【2012年マレーシア釣行】ケニール湖①
9月11日 出国。初海外へ。
早朝、日本を発った僕は韓国の仁川国際空港での乗り換えを挟み、マレーシアの首都であるクアラルンプールへと向かった。現地に着くのは夕方だ。
荷物は20kg近くなってしまった。削れなかった。
空港からはまず、地下鉄を使ってKLセントラルというでっかい駅まで向かう。一度乗り換えて別の駅まで向かい、そこから夜行バスに乗る算段だった。

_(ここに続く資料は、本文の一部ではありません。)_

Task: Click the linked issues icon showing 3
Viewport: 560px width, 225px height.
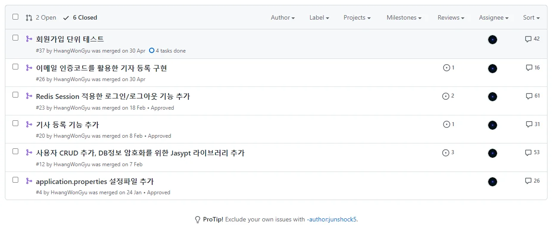Action: click(x=445, y=153)
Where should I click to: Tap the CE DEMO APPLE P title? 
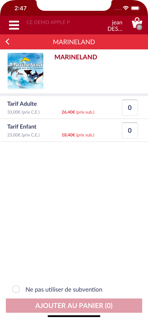point(48,22)
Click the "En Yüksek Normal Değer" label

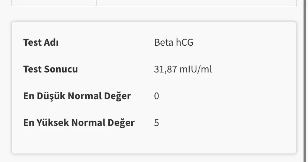coord(79,123)
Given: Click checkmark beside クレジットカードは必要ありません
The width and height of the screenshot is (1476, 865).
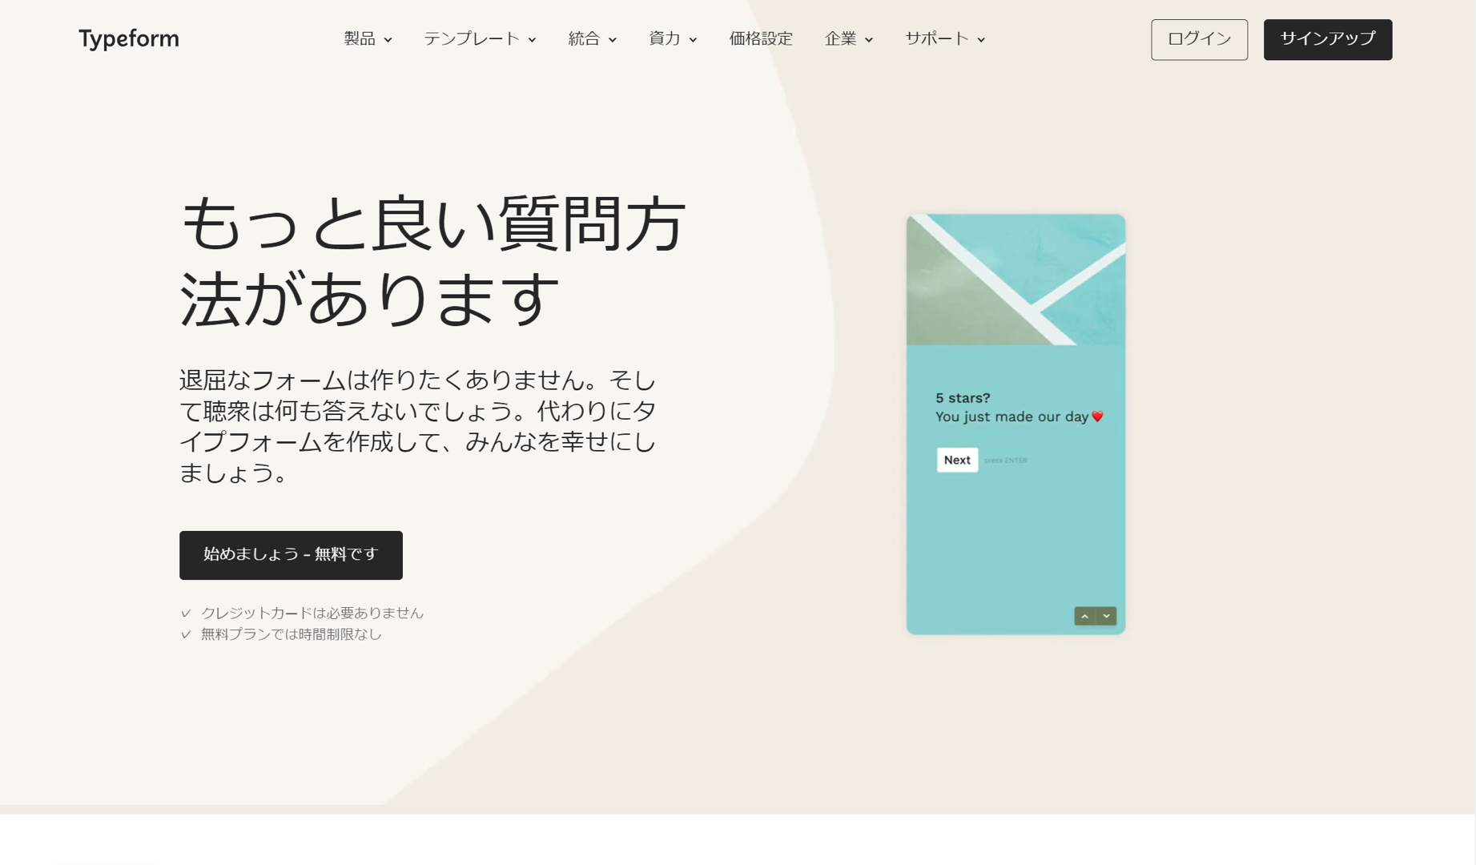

ところが、海外初訪問の僕はあらゆる場面で手間取ってしまった。入国審査。両替。挙げ句の果てには迷子になってしまったのである。空港をどうにか脱出し、電車に乗る頃にはとうに日は暮れてしまっていた。
夜行バスが出るのは知っている。が、何時に出るのかは知らない!
夕方には現地に着くから大丈夫っしょ! と、タカをくくっていたのだ。
売店で購入したサンドイッチ(サーディンって書いてあった)をほおばりつつ、乗っている電車が無事に目的地へ到着することを祈っていたのであった。
バスターミナルの最寄駅に到着した僕はすぐさまタクシーの運ちゃんに声をかけた。
「おっちゃん。バスターミナルまで行きたいんだけど!」
片言のマレー語で話しかける俺に対し、おっちゃんは怪訝な顔をして
「歩いた方が早いぜ」
と、その方向を指差してくれた。
「どこまで行くんだい?」
「ケニール湖だよ」
「だったら奥の方の乗り場だな。あ、チケット売り場は手前だぞ」
そこまで話して、おっちゃんと別れた。
僕にとって、初めてのマレー語コミュニケーションだった。
売り場に着くと、若いにーちゃんに早速声をかけられる。
「どこまで行くんだ?」
「ケニール湖まで」
「よし、買ってきてやる。金を貸せ」
ネットで調べたのより少しだけ高い金額を提示された。
でも、自分の力のみで窓口で買うのも不安だったため、お願いすることに。そもそもまだ便があるかどうかもわからないし。お釣り返してくれるかもしれないし。
ほどなくして、おーい、買ってきたぜとにーちゃんが帰ってくる。どうやら30分後の出発らしい。まだ便は出てなかったのだ! よかった!
そのままにーちゃんに乗り場まで案内してもらい、バックパックと釣竿を格納庫に詰めてもらう。座席番号も確認してもらった。ぶっちゃけ、めっちゃありがたかった。
全ての作業を終えたにーちゃんは
「じゃあな! がんばれよ!」
なんて言って笑顔で去っていった。
バスの中はめちゃくちゃ寒かった。海外からの旅行客は、このエアコンに当てられて、すぐに体調を崩すらしい。もってきた上着を羽織っても尚、少し肌寒かった。
程なくして、バスは出発した。
寝て、起きたら、マレーシアで一番でかい湖のほとりだ。
まだ見ぬ憧れの魚たちを思い描き、心躍らせつつも、不思議とすぐに眠りに落ちた。
ちなみに、お釣りは帰ってこなかった。